27 Jul 2022 13:54:48
Washington D.C., Jul 27: The global economy is in the grips of a serious slowdown, with some key economies at high risk of recession and only sparse meaningful cooling in inflation over the next year, according to Reuters polls of economists.
 

US recession  
 
Most central banks are only part-way through a still-urgent cycle of interest rate rises as many policymakers make up for a collective error in judgment last year thinking supply chain-related inflation pressures would not last.
 
 
 
That carries with it another risk - central banks moving too quickly without taking time to assess damage from the fastest interest rate rises in more than a generation following over a decade of near-zero rates.
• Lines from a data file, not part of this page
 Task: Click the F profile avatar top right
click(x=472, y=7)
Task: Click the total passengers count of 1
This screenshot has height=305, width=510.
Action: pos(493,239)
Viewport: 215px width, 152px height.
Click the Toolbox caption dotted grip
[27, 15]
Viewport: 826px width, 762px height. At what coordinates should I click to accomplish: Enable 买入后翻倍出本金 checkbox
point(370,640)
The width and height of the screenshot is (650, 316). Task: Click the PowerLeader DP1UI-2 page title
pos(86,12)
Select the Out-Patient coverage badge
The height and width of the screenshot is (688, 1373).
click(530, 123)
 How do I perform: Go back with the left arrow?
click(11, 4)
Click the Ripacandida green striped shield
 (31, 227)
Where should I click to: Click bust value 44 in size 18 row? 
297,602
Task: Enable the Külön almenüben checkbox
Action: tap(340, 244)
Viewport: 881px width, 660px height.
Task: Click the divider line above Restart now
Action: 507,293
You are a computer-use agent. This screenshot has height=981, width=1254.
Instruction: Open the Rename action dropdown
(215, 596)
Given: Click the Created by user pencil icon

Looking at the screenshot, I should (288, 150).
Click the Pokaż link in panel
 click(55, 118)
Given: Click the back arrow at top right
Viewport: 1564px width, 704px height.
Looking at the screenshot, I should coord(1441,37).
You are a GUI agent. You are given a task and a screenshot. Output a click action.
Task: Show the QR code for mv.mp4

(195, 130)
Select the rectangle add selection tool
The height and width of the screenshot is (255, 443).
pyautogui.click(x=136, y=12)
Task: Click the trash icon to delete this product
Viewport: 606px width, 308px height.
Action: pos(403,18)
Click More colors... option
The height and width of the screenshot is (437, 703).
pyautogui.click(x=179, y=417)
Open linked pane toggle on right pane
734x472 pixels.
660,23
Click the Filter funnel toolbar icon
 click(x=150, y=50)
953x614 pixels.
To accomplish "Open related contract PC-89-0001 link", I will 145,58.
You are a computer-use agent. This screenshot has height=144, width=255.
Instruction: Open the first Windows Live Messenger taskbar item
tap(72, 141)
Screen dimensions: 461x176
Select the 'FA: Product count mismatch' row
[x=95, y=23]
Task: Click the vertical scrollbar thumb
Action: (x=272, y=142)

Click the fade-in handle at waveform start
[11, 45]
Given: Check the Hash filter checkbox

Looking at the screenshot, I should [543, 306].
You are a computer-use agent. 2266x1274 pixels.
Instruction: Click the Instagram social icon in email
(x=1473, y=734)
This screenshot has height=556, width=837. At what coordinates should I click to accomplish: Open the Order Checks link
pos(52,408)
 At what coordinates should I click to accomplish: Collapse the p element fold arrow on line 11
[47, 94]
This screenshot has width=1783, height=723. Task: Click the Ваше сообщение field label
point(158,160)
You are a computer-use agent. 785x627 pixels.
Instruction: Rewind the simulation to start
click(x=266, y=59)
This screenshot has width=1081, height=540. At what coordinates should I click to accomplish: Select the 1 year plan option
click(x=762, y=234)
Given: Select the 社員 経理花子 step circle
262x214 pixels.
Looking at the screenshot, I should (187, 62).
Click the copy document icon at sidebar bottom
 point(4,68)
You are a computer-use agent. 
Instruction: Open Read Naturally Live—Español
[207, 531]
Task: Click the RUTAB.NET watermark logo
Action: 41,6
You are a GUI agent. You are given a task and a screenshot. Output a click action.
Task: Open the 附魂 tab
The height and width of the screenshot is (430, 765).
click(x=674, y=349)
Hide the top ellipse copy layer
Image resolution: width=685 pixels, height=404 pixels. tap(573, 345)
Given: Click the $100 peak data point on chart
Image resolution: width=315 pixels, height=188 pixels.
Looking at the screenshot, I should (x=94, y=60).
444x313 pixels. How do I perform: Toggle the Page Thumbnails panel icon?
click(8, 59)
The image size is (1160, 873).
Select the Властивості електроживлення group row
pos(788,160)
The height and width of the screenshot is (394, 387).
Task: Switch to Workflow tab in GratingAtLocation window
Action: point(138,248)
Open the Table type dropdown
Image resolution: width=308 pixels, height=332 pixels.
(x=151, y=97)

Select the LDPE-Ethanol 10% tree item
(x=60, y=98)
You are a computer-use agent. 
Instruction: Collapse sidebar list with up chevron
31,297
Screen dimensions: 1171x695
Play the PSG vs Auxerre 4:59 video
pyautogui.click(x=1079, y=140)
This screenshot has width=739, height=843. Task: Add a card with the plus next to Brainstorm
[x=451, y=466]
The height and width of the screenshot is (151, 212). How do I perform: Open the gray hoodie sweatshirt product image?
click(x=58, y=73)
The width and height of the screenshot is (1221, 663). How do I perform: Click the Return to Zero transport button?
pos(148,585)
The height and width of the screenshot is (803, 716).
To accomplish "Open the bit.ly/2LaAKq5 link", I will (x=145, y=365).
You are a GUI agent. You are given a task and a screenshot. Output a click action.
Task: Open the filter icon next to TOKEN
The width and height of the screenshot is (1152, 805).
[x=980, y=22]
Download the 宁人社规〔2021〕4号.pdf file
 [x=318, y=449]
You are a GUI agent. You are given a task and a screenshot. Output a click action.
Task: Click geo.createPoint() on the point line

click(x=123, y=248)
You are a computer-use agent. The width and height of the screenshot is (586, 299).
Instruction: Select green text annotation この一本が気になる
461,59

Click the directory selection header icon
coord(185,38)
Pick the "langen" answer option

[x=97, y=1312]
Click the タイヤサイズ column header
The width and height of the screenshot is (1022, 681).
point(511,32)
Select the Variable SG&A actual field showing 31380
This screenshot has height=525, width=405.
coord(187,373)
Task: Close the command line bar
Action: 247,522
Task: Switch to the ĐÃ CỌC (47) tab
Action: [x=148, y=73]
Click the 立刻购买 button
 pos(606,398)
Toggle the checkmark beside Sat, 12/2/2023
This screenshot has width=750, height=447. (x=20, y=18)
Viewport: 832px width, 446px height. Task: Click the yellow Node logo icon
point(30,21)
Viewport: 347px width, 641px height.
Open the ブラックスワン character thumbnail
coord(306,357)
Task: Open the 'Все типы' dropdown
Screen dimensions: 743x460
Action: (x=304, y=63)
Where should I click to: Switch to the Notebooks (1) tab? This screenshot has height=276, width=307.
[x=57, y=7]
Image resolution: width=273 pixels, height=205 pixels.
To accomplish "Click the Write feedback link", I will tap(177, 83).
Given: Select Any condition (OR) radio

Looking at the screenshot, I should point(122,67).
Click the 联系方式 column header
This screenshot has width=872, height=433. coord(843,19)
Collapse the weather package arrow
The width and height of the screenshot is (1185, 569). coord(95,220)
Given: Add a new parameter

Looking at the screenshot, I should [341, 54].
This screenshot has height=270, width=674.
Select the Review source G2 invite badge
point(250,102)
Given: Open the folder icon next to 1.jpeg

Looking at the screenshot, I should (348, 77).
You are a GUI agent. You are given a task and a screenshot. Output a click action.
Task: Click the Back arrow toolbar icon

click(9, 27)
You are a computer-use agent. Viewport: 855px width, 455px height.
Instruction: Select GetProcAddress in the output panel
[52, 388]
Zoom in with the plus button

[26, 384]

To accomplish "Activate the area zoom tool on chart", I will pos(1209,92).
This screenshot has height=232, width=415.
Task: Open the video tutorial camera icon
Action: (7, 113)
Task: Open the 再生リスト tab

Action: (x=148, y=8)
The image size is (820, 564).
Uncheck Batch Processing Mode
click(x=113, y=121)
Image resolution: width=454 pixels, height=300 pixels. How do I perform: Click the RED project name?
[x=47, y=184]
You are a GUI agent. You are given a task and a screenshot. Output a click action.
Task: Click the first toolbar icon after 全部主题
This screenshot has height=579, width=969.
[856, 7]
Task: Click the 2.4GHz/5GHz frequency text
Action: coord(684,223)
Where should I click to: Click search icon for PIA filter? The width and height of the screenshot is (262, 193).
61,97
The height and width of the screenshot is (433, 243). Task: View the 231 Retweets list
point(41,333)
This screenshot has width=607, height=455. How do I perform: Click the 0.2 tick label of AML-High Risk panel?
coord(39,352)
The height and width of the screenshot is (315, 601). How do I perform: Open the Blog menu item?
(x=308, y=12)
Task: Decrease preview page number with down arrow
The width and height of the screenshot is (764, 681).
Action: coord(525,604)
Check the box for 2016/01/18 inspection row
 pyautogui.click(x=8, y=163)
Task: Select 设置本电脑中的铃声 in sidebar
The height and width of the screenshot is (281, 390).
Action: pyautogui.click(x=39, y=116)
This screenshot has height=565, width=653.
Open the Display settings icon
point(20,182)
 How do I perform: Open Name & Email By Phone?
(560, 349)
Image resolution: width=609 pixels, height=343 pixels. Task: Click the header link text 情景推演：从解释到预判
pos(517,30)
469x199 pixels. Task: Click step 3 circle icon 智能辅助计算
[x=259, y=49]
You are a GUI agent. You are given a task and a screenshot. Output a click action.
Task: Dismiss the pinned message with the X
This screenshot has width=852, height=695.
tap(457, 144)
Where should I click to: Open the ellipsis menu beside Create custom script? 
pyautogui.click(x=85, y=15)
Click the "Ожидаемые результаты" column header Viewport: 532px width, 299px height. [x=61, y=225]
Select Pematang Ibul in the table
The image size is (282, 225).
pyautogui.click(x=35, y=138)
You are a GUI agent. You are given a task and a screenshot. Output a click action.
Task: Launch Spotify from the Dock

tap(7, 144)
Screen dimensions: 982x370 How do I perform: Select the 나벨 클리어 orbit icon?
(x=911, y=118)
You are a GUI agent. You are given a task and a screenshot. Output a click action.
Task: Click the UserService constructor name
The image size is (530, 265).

Despite their aggressive response - in some cases, the most in several decades - inflation has yet to ease in most of the near-50 economies covered in the June 27-July 25 Reuters surveys of more than 500 forecasters around the world. The US Federal Reserve, due to hike rates by another 75 basis points later on Wednesday, is a case in point. Inflation there, currently at a four-decade high of 9.1 percent, is not expected to cool to the Fed's 2 percent target until at least 2024. Soaring inflation has turned into a serious cost of living crisis in much of the world, pushing up recession risks. There is already a median 40 percent chance of recession happening in the world's largest economy in the coming year, up sharply from three months ago, and those changes have risen for the eurozone and Britain too. "Recessionary dynamics are increasingly evident in our forecast. Notably, we now see several major economies - including the United States and the euro area - slipping into recession. Even so, the timing of these downturns varies, and they are expected to be relatively mild," noted Nathan Sheets, chief global economist at Citi. "By any metric, the global economy is slowing and prospects are deteriorating. The global recession is, indisputably, a clear and present danger."
 
Also Read: Possibility of recession in India is Zero: Bloomberg Survey 
 
Global growth is forecast to slow to 3.0 percent this year followed by 2.8 percent next, both downgraded from 3.5 percent and 3.4 percent in the last quarterly poll in April. That compares with the International Monetary Fund's latest forecasts of 3.2 percent and 2.9 percent. Of the 48 economies covered, 77 percent of growth forecasts were downgraded for next year with only 13 percent left unchanged and 10 percent upgraded.